==== RECORDS FOR THE EXERCISE ====

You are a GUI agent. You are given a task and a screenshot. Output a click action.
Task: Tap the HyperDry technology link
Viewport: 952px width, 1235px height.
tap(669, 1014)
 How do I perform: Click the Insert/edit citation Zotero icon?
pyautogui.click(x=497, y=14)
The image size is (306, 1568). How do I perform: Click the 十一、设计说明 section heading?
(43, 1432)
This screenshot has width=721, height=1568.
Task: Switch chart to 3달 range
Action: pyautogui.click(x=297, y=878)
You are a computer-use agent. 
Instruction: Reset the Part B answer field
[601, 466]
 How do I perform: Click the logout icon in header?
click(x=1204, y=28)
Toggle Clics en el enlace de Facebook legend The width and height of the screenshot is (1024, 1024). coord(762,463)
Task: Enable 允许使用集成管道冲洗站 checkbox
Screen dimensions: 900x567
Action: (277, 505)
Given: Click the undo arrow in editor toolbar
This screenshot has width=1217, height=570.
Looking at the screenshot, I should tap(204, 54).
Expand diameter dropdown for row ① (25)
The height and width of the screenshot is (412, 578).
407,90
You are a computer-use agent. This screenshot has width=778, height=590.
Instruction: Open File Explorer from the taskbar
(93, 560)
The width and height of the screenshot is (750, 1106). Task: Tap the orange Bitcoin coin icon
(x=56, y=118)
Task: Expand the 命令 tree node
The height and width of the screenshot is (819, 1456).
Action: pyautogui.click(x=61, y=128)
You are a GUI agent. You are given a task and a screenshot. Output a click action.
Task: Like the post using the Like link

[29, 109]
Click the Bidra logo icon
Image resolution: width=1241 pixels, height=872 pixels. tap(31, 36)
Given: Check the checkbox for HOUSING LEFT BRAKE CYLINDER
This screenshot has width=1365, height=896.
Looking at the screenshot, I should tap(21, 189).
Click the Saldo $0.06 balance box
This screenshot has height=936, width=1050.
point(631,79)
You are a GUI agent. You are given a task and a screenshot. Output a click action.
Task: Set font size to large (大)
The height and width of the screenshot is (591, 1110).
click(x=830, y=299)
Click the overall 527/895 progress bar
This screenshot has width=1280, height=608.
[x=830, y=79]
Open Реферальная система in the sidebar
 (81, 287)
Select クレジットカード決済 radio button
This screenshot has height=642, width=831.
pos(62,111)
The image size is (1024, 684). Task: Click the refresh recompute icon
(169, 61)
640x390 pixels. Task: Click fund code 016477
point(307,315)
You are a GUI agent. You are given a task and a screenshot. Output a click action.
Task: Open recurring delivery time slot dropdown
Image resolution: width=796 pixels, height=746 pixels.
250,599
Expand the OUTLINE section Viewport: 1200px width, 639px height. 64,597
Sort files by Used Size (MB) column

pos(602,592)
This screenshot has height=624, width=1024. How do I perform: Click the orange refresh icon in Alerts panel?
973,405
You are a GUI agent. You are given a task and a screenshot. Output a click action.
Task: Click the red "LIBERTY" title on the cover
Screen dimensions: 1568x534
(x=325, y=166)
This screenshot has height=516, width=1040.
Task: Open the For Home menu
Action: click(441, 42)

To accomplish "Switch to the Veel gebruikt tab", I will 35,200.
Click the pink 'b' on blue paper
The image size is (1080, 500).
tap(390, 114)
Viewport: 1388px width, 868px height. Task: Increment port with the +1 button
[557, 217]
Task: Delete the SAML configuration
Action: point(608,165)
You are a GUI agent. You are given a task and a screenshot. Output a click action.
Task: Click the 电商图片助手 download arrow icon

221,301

====

Check each line above for the string "checkbox" and copy every line that has it.

▸ ANSWER TO THIS PROBLEM:
Task: Enable 允许使用集成管道冲洗站 checkbox
Given: Check the checkbox for HOUSING LEFT BRAKE CYLINDER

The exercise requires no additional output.